**Prompt:** Your job is to report every line of the entries that has "will".

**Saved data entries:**
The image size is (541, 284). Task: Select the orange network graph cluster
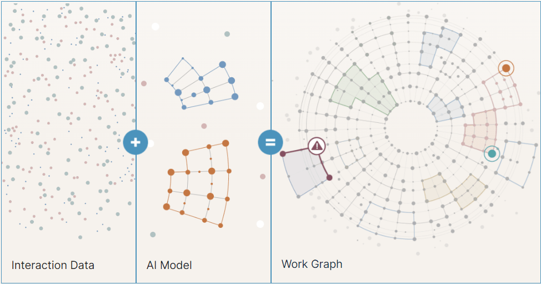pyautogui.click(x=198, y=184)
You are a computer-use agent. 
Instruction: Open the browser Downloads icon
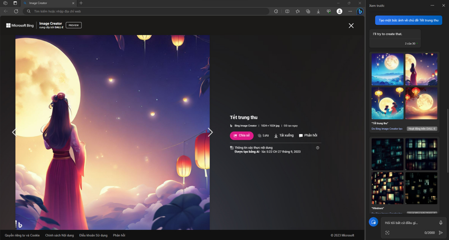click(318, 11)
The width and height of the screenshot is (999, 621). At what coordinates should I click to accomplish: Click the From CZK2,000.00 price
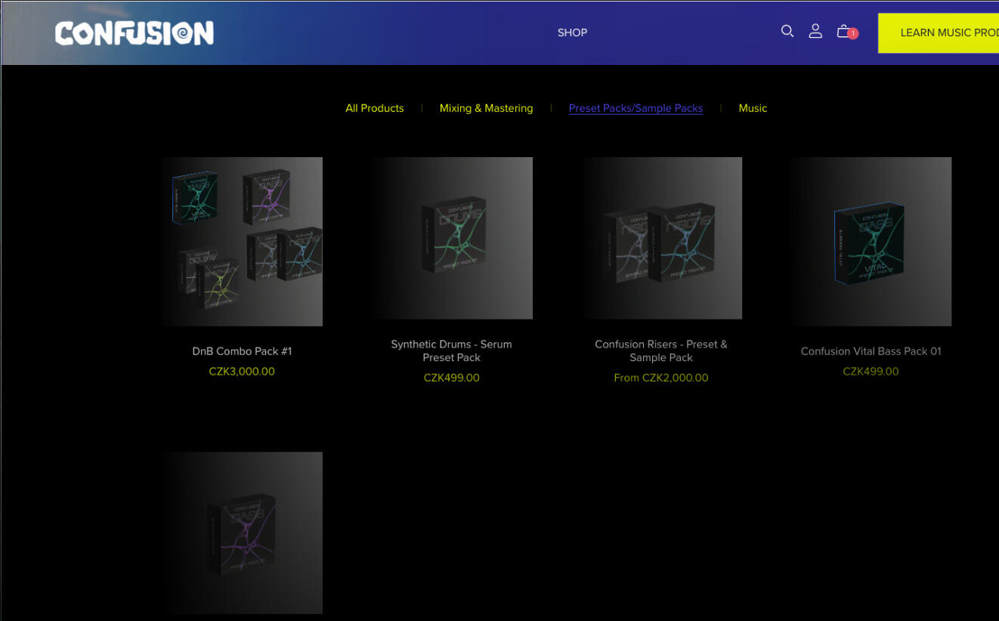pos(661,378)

...

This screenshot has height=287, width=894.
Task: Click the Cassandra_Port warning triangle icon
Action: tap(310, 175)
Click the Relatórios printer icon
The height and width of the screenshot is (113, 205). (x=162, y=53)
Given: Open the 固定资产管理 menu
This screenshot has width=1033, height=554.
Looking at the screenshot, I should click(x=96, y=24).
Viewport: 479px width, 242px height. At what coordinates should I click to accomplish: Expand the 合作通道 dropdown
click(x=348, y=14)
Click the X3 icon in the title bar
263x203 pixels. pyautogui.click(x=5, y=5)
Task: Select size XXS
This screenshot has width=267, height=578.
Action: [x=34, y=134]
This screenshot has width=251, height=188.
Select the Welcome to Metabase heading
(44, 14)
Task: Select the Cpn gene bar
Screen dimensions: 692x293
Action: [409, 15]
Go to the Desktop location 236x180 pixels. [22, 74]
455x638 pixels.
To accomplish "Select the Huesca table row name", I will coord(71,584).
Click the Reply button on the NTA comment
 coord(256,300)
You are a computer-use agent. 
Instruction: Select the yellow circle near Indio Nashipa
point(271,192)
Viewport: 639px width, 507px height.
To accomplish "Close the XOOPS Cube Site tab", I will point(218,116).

**Answer below:**
To accomplish "Select the Huesca table row name", I will coord(71,584).
To accomplish "Close the XOOPS Cube Site tab", I will point(218,116).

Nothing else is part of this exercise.